COO view over existing buffers

Use a COO view when row indices, column indices, and values already exist in device memory. The view preserves the existing sparsity ownership.

1 #include <raft/core/device_coo_matrix.hpp>
2 
3 int n_rows = get_n_rows();
4 int n_cols = get_n_cols();
5 int nnz = get_nnz();
6 
7 float const* values = get_device_values();
8 int const* rows = get_device_rows();
9 int const* cols = get_device_cols();
10 
11 auto structure = raft::make_device_coordinate_structure_view<int, int, int>(
12     rows,
13     cols,
14     n_rows,
15     n_cols,
16     nnz);
17 
18 auto coo = raft::make_device_coo_matrix_view<const float>(
19     values,
20     structure);

Choosing C++ sparse array types

Type	Ownership model	Typical use
`raft::device_csr_matrix_view`	Preserves external CSR sparsity and values	GPU CSR inputs already allocated by RAFT, RMM, or another CUDA-aware library.
`raft::device_csr_matrix`	Owns CSR sparsity and values	Owning GPU CSR matrices when `nnz` is known up front or discovered later with `initialize_sparsity()`.
`raft::device_coo_matrix_view`	Preserves external COO sparsity and values	GPU COO connectivity data already allocated elsewhere.
`raft::device_coo_matrix`	Owns COO sparsity and values	Owning GPU COO matrices when coordinate data should be allocated and owned by the caller.
`raft::device_compressed_structure_view`	Preserves external CSR sparsity only	CSR row-offset and column-index structure used to construct a CSR matrix view.
`raft::device_coordinate_structure_view`	Preserves external COO sparsity only	COO row-index and column-index structure used to construct a COO matrix view.

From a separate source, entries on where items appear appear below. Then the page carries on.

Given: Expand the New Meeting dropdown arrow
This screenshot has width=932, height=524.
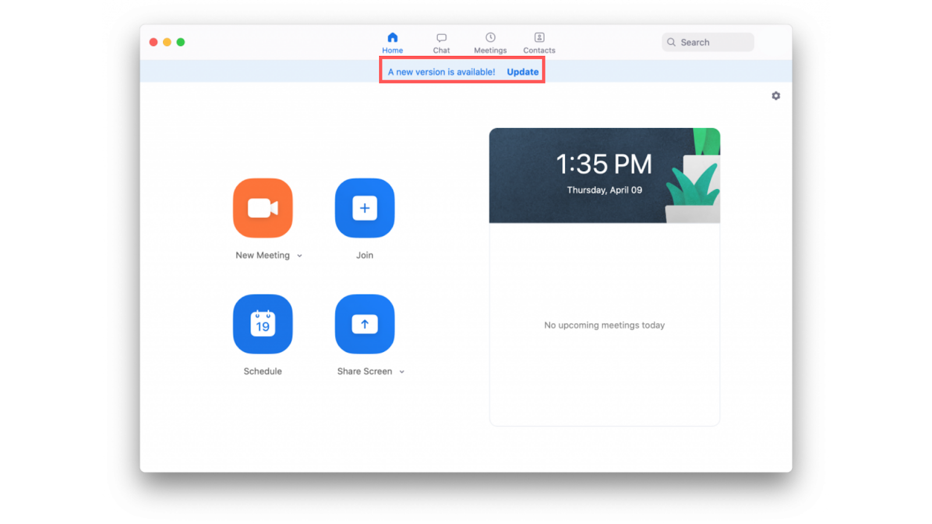Looking at the screenshot, I should (299, 256).
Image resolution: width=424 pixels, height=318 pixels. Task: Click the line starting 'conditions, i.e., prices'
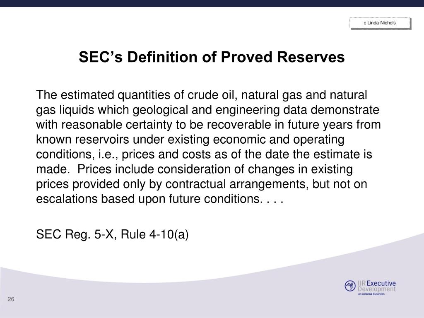click(204, 155)
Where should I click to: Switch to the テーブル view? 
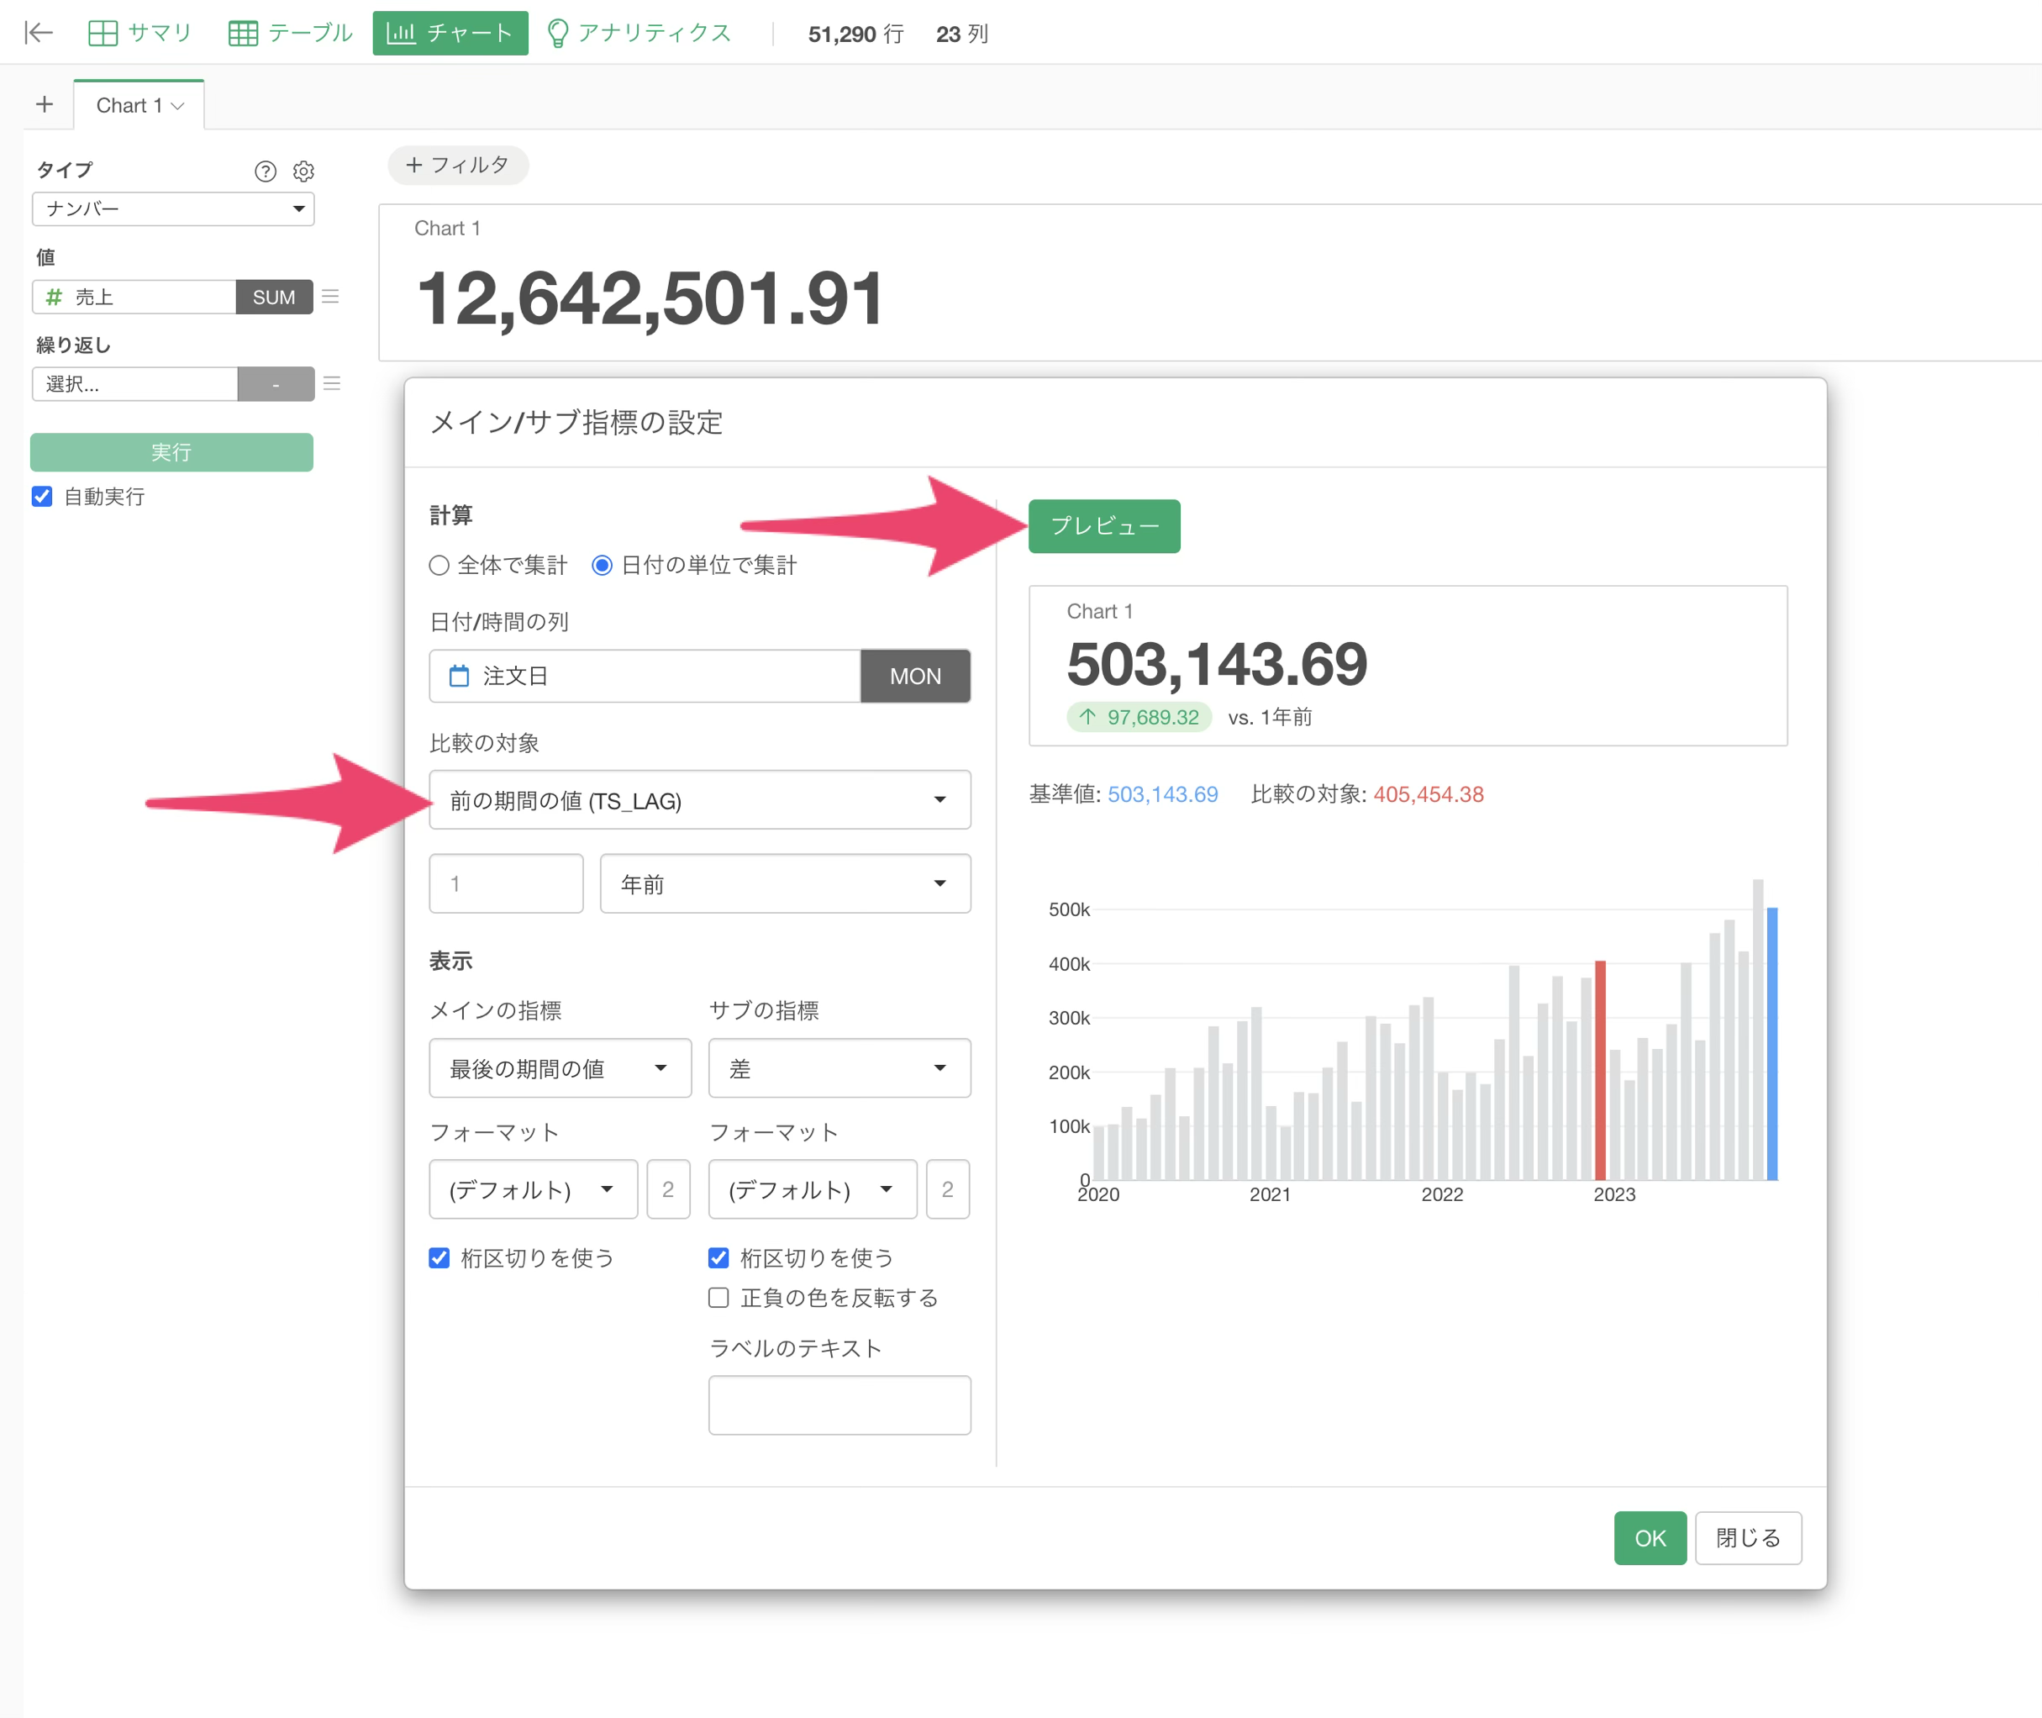[x=290, y=33]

Using sparse arrays safely

Check the API page before using sparse inputs. Sparse support is not interchangeable with dense support, and each sparse API documents the expected format.

Keep the values, row offsets, column indices, and COO coordinate buffers alive for as long as a sparse view is used. Sparse views do not own memory.

Make sure the logical dimensions match across inputs. For example, two sparse matrices used together must agree on the dimensions expected by the API.

Remember that sparse inputs can still produce dense outputs. Check each API guide for the expected output format and allocation requirements.